**Prompt**
What is needed is an exact copy of the lines from the line holding "You are a computer-use agent." through the end of the material, with no other lines and no pictures.

**Listed entries**
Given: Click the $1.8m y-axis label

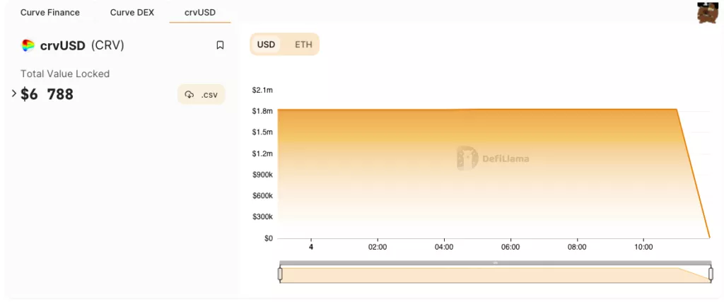Looking at the screenshot, I should (x=262, y=111).
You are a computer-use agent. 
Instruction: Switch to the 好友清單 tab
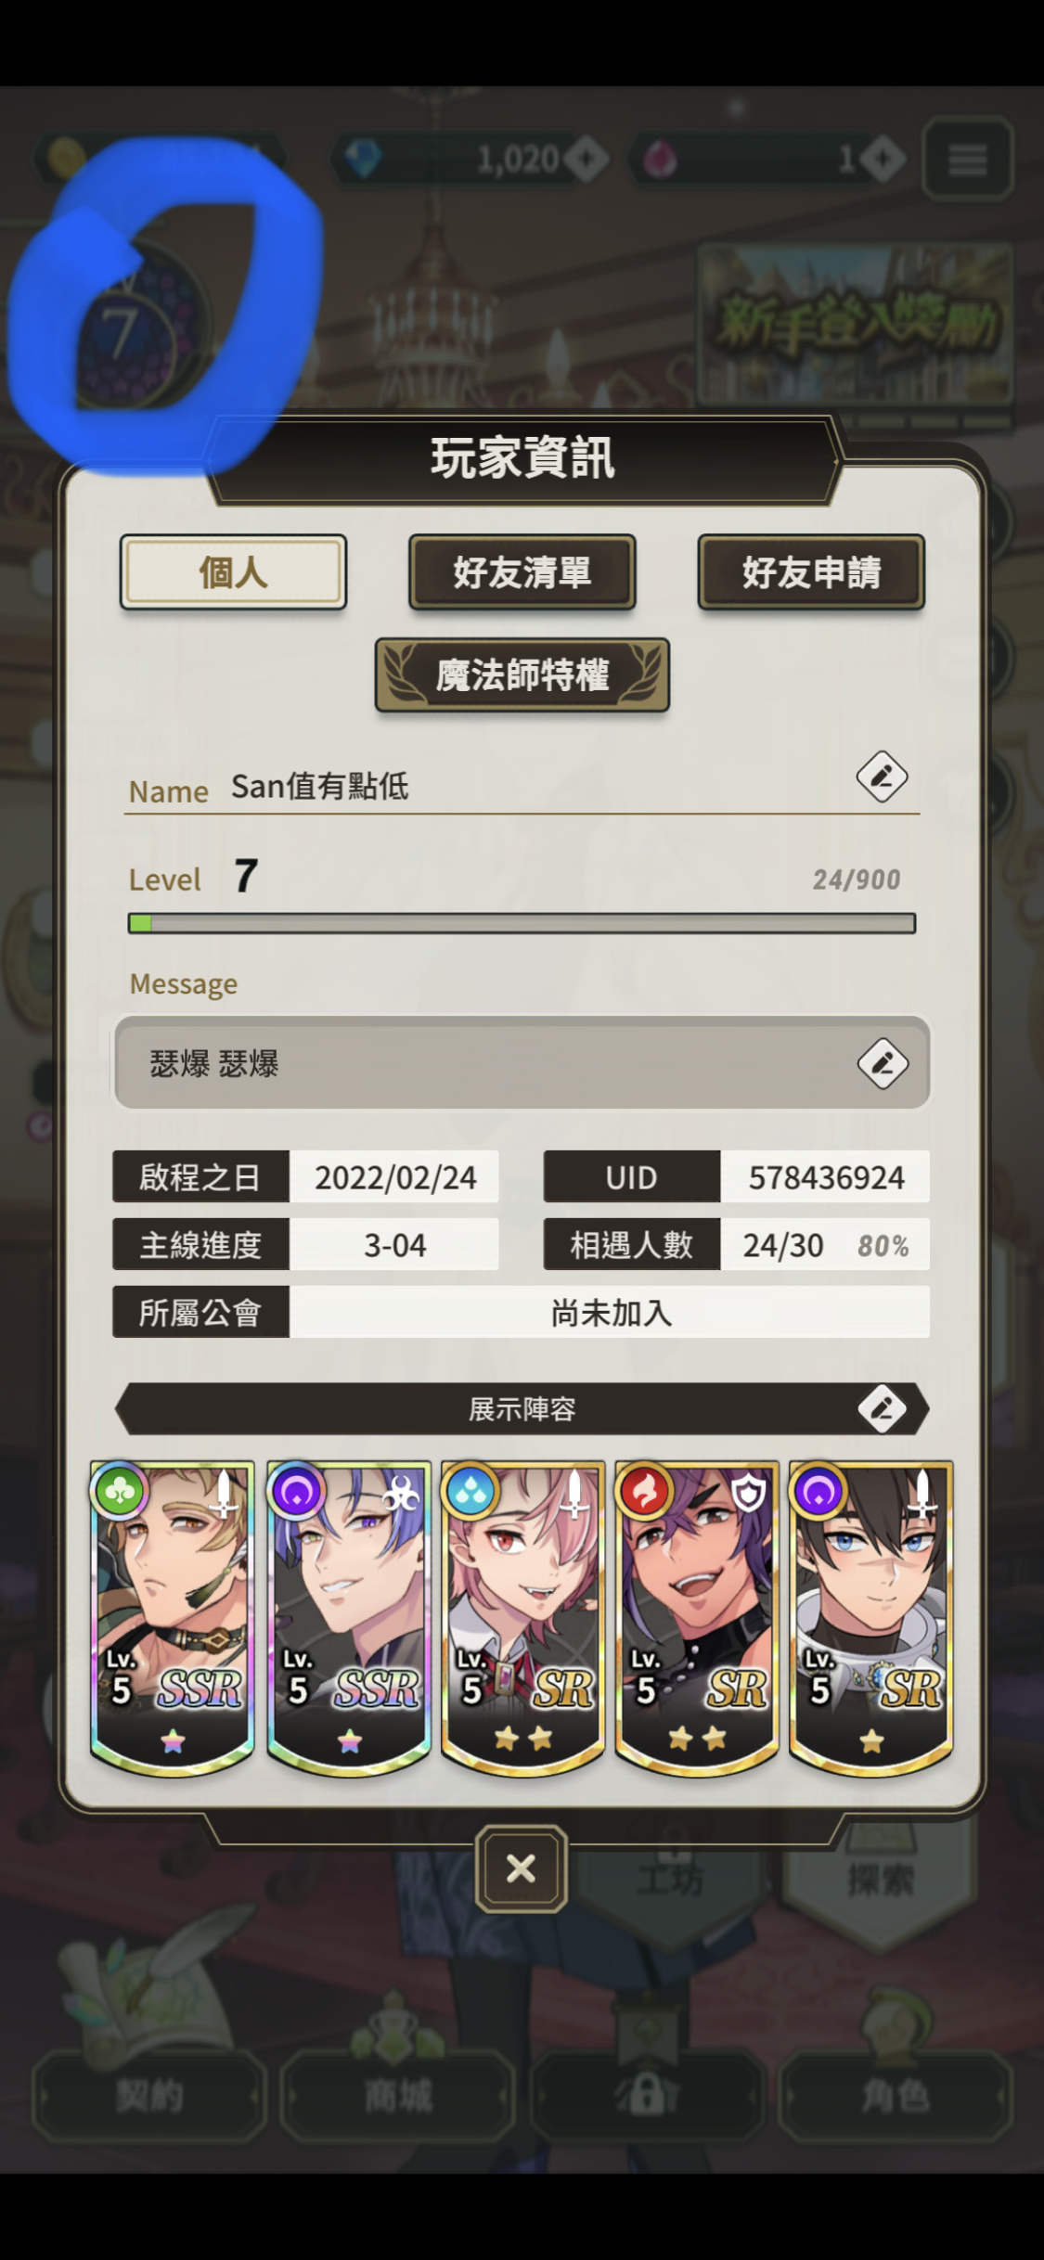522,572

**Output of the exercise**
You are a computer-use agent. 
Instruction: Switch to the 好友清單 tab
522,572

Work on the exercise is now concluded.